**Study text:**
Excerpts from Jim Conrad's
Naturalist Newsletter

from the August 25, 2008 Newsletter written in Sabacché and issued from a ciber in nearby Tekit, Yucatán, MÉXICO

The scrub surrounding Sabacché, as it was at my former locations in the Yucatan, is dominated by woody, frilly-leafed, often spiny members of the Bean Family. By "frilly-leafed I mean that the leaf blades are once- or twice-pinnately compound -- compound leaves composed of numerous smaller leaflets. You can meet some of the most common Yucatan members of this group at http://www.backyardnature.net/yucatan/bean-fam.htm.

Now in the heart of the rainy season our most conspicuously flowering of the group is MIMOSA BAHAMENSIS. Local people call it Catzin, but when I remind them that that's what they also call a common acacia with enormous, thick-based spines -- one of the Bull-horn Acacias -- they admit it's true, and add that it also can be called Sak-Catzin. "Sak" means white, and probably refers to the abundant white flower heads.

**Information supplied:**
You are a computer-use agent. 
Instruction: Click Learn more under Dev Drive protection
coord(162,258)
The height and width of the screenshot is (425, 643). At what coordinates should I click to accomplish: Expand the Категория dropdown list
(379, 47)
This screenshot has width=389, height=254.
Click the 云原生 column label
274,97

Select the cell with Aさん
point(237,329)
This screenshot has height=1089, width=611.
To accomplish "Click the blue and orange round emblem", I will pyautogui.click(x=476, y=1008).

--

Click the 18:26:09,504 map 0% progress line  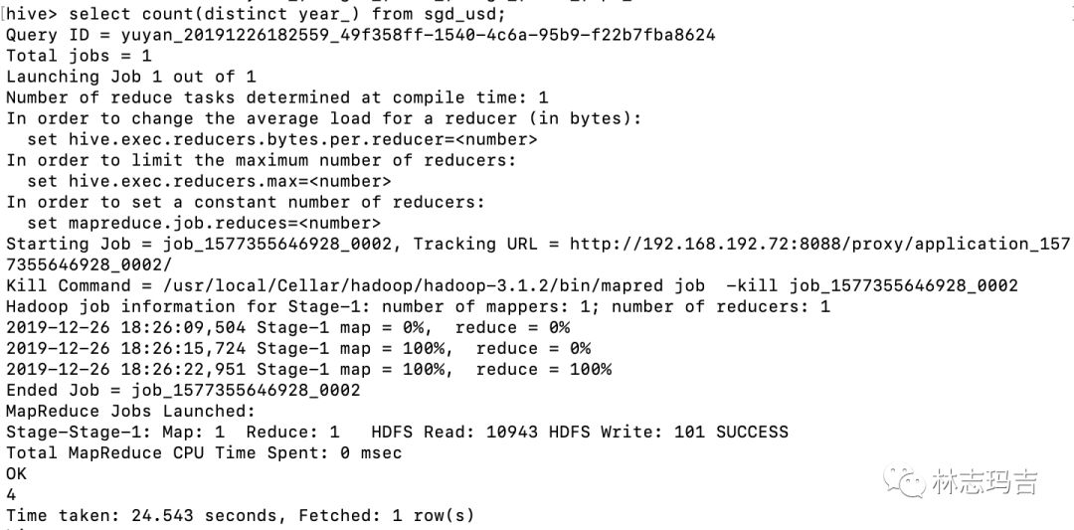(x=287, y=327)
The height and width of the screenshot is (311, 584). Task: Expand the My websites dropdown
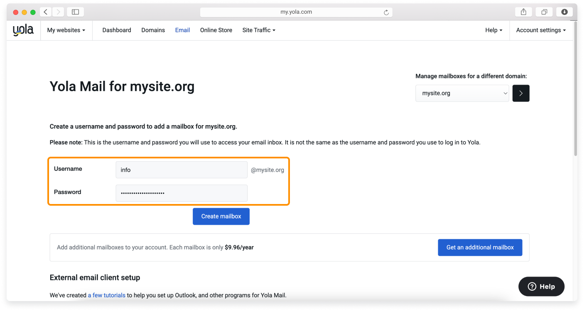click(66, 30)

**Questions on the material:**
- a) Please write out the part of the newsletter excerpt between "The scrub surrounding" and "white flower heads.", inclusive.
- b) List every place name that appears in the newsletter excerpt.

**Answers for the tasks:**
- a)
The scrub surrounding Sabacché, as it was at my former locations in the Yucatan, is dominated by woody, frilly-leafed, often spiny members of the Bean Family. By "frilly-leafed I mean that the leaf blades are once- or twice-pinnately compound -- compound leaves composed of numerous smaller leaflets. You can meet some of the most common Yucatan members of this group at http://www.backyardnature.net/yucatan/bean-fam.htm.

Now in the heart of the rainy season our most conspicuously flowering of the group is MIMOSA BAHAMENSIS. Local people call it Catzin, but when I remind them that that's what they also call a common acacia with enormous, thick-based spines -- one of the Bull-horn Acacias -- they admit it's true, and add that it also can be called Sak-Catzin. "Sak" means white, and probably refers to the abundant white flower heads.

- b)
- Sabacché
- Tekit
- Yucatán
- México